Write out again the entries from the first line to the line that includes "Given: Click the 12/23/25 date axis label", keeping both of those lines.

### THE DATA
Content starts
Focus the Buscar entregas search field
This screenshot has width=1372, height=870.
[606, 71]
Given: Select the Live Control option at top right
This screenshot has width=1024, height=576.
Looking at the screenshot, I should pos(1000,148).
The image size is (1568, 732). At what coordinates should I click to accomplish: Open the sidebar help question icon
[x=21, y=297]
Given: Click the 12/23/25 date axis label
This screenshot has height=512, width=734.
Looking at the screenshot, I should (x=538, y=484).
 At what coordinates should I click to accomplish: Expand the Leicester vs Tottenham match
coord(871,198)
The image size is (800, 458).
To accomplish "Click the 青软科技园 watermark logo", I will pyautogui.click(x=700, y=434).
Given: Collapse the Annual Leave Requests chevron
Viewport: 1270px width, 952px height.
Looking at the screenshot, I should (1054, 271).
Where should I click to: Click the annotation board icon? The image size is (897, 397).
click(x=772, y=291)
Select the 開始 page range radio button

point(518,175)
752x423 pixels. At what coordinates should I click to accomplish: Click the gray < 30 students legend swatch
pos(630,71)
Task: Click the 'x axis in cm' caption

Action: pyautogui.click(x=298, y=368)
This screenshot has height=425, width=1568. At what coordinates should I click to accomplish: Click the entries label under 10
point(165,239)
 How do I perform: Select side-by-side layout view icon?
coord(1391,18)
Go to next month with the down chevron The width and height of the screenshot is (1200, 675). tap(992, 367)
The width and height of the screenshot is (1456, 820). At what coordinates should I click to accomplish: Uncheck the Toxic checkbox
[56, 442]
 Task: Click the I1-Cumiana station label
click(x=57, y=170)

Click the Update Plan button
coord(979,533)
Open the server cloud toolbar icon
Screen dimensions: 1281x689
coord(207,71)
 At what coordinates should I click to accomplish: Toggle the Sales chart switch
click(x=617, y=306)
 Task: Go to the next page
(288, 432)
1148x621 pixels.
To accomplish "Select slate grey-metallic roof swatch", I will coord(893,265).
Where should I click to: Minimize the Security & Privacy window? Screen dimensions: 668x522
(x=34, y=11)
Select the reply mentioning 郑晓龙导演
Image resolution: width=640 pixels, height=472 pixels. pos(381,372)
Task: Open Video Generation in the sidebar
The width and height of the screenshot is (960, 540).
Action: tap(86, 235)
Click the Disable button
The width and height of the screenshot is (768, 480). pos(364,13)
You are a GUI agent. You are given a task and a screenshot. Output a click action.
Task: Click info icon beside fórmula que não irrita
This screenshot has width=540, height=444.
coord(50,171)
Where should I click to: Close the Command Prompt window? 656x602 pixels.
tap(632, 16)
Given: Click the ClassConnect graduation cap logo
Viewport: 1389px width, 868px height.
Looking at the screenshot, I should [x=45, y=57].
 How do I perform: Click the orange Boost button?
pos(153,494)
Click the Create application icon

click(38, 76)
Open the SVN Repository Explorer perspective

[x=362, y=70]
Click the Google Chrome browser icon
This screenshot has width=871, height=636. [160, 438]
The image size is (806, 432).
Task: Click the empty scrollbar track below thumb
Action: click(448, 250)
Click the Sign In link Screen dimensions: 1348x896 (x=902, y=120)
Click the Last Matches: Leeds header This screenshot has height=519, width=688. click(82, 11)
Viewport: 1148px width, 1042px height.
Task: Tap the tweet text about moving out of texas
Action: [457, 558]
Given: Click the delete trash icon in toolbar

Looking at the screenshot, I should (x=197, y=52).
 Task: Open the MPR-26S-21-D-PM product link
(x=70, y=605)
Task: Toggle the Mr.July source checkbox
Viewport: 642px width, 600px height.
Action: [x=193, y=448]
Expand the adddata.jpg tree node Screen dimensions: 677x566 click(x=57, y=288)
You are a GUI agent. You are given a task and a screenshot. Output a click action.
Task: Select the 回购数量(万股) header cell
Content ends
### ANSWER BOX
Focus the Buscar entregas search field
This screenshot has width=1372, height=870.
[606, 71]
Given: Select the Live Control option at top right
This screenshot has width=1024, height=576.
Looking at the screenshot, I should pos(1000,148).
The image size is (1568, 732). At what coordinates should I click to accomplish: Open the sidebar help question icon
[x=21, y=297]
Given: Click the 12/23/25 date axis label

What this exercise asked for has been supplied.